* TASK
Copy each line of the listing where the word "will" can be found.

* RECORDS SUPPLIED
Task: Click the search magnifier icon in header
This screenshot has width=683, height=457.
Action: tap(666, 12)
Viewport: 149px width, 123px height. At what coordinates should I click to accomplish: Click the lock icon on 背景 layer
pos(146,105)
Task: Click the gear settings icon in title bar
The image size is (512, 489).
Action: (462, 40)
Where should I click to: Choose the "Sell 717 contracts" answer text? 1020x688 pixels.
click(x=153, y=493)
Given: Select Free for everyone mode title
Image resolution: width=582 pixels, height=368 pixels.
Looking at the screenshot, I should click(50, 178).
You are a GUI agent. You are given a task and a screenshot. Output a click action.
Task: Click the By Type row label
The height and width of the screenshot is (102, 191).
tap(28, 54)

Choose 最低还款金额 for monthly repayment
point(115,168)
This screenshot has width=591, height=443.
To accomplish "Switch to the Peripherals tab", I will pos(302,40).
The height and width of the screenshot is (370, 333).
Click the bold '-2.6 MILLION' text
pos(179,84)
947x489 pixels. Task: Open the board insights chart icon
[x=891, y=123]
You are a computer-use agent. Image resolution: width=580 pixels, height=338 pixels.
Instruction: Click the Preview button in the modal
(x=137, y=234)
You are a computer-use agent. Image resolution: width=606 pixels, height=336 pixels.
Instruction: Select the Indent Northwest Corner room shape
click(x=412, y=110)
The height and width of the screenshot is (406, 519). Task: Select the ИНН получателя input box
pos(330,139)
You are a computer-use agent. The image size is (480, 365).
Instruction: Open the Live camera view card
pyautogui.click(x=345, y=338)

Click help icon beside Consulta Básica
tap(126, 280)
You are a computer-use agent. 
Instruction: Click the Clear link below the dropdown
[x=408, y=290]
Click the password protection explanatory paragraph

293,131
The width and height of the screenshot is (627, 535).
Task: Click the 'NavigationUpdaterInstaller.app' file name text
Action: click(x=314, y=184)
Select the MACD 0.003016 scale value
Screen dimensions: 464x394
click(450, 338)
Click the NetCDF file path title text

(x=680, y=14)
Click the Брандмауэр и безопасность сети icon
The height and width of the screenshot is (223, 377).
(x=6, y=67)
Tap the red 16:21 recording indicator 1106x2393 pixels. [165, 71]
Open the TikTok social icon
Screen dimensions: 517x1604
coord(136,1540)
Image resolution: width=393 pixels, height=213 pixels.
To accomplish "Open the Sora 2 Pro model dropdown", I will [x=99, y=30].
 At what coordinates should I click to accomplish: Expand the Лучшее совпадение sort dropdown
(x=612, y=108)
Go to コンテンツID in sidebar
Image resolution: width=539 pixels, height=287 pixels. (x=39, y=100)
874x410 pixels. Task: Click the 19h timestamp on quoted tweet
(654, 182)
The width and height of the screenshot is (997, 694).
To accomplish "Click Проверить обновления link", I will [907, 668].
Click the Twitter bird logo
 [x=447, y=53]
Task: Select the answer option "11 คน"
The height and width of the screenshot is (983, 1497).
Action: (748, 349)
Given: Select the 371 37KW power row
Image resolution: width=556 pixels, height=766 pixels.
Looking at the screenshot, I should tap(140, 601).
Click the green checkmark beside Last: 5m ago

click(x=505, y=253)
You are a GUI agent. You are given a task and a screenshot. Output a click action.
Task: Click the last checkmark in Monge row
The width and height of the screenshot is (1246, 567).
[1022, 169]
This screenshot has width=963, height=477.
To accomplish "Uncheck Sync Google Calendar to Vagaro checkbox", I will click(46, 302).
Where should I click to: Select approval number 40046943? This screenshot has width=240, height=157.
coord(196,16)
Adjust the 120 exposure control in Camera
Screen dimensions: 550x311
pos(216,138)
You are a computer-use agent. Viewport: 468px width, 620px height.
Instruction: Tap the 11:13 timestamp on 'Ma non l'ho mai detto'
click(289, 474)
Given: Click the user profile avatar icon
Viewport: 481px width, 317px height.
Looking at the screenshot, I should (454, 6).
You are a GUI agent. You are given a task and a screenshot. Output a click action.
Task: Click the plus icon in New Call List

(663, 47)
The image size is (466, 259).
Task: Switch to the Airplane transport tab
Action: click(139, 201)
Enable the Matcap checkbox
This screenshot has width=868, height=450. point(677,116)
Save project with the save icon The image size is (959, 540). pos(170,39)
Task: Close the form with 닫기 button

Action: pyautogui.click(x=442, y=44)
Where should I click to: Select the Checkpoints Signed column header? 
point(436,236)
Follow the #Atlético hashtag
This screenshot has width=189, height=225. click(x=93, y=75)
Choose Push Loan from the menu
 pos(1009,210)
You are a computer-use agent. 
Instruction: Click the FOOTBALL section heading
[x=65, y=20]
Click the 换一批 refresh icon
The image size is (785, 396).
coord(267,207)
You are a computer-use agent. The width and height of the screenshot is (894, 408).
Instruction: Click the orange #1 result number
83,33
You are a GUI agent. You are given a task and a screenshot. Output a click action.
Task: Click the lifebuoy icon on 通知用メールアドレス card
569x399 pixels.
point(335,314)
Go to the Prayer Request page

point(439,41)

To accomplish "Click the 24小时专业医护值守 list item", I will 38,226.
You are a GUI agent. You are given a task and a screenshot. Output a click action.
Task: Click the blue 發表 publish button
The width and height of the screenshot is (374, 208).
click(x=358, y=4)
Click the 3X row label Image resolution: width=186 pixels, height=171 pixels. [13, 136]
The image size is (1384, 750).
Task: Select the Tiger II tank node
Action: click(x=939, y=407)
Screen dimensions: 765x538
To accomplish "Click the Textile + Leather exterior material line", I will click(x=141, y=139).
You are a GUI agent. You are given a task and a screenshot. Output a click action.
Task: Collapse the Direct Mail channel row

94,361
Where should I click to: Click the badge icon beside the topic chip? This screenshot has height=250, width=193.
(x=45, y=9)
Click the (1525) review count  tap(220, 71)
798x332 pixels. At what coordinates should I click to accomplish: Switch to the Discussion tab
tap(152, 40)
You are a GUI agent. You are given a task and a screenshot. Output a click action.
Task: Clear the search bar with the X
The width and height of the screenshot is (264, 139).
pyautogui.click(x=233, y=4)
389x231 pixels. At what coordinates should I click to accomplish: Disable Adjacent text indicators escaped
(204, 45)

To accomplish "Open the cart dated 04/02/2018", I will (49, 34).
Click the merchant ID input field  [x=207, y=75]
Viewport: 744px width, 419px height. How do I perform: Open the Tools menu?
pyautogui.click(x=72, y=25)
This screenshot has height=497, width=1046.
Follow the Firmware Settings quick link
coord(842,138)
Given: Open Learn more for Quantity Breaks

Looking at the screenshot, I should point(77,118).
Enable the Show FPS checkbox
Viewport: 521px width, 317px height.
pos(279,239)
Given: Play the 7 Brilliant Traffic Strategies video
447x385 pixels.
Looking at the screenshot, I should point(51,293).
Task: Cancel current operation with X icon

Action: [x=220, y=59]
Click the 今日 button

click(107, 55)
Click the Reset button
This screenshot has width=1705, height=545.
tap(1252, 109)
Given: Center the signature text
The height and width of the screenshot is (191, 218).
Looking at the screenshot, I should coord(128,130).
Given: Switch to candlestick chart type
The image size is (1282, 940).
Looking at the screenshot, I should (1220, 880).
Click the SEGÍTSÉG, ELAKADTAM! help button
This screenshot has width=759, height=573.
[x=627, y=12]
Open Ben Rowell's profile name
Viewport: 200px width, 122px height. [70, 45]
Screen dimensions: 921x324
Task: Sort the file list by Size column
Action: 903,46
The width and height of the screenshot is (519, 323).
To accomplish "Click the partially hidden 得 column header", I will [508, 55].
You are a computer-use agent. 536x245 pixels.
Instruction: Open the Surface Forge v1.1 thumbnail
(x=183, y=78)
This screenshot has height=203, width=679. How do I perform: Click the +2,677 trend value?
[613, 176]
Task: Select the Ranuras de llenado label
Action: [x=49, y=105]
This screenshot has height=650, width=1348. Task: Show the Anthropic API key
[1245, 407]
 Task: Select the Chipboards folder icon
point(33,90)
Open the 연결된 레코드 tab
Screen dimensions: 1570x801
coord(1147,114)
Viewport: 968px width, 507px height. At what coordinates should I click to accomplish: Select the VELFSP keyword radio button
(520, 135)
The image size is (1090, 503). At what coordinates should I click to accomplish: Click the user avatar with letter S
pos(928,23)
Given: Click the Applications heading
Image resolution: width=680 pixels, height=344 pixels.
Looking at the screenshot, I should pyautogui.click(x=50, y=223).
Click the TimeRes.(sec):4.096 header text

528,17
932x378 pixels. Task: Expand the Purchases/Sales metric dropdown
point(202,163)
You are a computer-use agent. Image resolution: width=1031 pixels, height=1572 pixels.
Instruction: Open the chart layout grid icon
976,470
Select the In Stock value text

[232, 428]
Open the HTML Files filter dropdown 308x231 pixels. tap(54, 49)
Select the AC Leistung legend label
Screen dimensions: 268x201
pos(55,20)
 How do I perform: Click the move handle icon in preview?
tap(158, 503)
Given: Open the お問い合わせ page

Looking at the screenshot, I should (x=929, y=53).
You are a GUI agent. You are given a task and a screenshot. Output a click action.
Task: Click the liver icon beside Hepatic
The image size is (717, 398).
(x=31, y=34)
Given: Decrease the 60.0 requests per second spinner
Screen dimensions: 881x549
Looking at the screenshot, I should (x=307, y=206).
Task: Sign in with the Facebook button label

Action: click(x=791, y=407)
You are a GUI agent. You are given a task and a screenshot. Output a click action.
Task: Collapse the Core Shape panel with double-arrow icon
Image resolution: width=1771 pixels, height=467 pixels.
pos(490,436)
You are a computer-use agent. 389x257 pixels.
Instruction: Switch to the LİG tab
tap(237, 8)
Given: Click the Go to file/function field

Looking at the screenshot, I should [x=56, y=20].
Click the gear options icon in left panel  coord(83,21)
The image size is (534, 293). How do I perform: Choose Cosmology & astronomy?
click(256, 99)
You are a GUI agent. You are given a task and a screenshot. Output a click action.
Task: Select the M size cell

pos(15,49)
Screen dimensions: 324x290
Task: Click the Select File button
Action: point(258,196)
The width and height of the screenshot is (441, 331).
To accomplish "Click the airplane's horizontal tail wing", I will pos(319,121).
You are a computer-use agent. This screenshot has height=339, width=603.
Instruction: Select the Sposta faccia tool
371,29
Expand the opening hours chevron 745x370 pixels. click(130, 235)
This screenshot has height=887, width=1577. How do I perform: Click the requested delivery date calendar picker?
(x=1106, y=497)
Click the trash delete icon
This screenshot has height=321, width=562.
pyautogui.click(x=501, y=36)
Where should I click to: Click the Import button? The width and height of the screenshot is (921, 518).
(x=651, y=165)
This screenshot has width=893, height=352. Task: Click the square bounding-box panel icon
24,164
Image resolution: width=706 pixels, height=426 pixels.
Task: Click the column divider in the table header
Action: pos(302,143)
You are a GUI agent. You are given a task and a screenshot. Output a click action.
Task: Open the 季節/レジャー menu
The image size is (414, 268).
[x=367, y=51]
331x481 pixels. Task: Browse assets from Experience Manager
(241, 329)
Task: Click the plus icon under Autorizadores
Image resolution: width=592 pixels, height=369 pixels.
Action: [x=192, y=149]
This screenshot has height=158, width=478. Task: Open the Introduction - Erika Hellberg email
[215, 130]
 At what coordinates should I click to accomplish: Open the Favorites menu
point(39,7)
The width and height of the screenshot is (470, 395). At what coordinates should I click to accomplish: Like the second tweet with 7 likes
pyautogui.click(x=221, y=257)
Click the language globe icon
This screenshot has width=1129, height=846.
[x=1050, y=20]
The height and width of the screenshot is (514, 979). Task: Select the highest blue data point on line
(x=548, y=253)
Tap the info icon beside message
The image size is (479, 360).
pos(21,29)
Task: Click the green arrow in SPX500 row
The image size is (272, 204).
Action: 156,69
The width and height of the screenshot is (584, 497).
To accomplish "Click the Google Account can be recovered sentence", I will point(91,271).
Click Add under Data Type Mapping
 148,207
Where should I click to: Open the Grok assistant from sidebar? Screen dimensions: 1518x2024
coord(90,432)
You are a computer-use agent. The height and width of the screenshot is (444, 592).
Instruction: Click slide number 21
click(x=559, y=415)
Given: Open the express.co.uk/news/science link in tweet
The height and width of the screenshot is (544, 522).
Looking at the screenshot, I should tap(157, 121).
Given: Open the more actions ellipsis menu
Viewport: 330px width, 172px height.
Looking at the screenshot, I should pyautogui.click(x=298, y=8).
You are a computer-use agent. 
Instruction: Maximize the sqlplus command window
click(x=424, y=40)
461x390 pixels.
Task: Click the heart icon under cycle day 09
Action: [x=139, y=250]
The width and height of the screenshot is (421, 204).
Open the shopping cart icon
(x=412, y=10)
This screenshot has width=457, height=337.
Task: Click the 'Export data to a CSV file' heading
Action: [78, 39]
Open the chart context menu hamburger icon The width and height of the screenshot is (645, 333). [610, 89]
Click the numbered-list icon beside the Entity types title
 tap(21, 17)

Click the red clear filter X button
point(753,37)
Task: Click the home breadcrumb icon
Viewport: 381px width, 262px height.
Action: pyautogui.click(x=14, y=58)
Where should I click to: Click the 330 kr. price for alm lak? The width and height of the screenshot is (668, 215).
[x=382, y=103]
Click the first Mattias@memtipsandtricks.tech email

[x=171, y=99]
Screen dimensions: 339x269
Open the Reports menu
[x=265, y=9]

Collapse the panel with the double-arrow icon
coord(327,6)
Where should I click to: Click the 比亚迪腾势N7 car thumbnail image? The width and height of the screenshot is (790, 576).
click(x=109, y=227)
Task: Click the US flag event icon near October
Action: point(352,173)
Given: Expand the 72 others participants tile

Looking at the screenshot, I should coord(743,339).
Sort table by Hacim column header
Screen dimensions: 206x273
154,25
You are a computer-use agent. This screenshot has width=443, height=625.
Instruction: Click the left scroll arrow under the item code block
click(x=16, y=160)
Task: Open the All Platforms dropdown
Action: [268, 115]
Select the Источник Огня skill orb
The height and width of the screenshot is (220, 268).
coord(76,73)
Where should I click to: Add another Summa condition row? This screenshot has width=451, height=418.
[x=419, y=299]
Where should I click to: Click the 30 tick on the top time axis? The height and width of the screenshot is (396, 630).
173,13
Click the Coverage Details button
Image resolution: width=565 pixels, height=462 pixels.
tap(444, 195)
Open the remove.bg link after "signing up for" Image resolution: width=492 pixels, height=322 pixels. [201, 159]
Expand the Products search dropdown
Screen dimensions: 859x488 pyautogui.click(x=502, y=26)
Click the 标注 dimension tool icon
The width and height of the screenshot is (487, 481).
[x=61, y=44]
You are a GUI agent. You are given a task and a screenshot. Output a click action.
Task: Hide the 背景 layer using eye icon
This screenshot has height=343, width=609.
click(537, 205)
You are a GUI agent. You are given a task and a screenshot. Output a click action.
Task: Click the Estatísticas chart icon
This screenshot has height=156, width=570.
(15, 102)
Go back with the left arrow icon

* WRITTEN SOLUTION
To accomplish "Switch to the Peripherals tab", I will pos(302,40).
To accomplish "Open the Sora 2 Pro model dropdown", I will [x=99, y=30].
To accomplish "Click Проверить обновления link", I will [907, 668].
To accomplish "Uncheck Sync Google Calendar to Vagaro checkbox", I will click(46, 302).
To accomplish "Click the 24小时专业医护值守 list item", I will 38,226.
To accomplish "Click the Textile + Leather exterior material line", I will click(x=141, y=139).
To accomplish "Open the cart dated 04/02/2018", I will (49, 34).
To accomplish "Click the partially hidden 得 column header", I will [508, 55].
To accomplish "Click the airplane's horizontal tail wing", I will pos(319,121).
To accomplish "Click the Google Account can be recovered sentence", I will point(91,271).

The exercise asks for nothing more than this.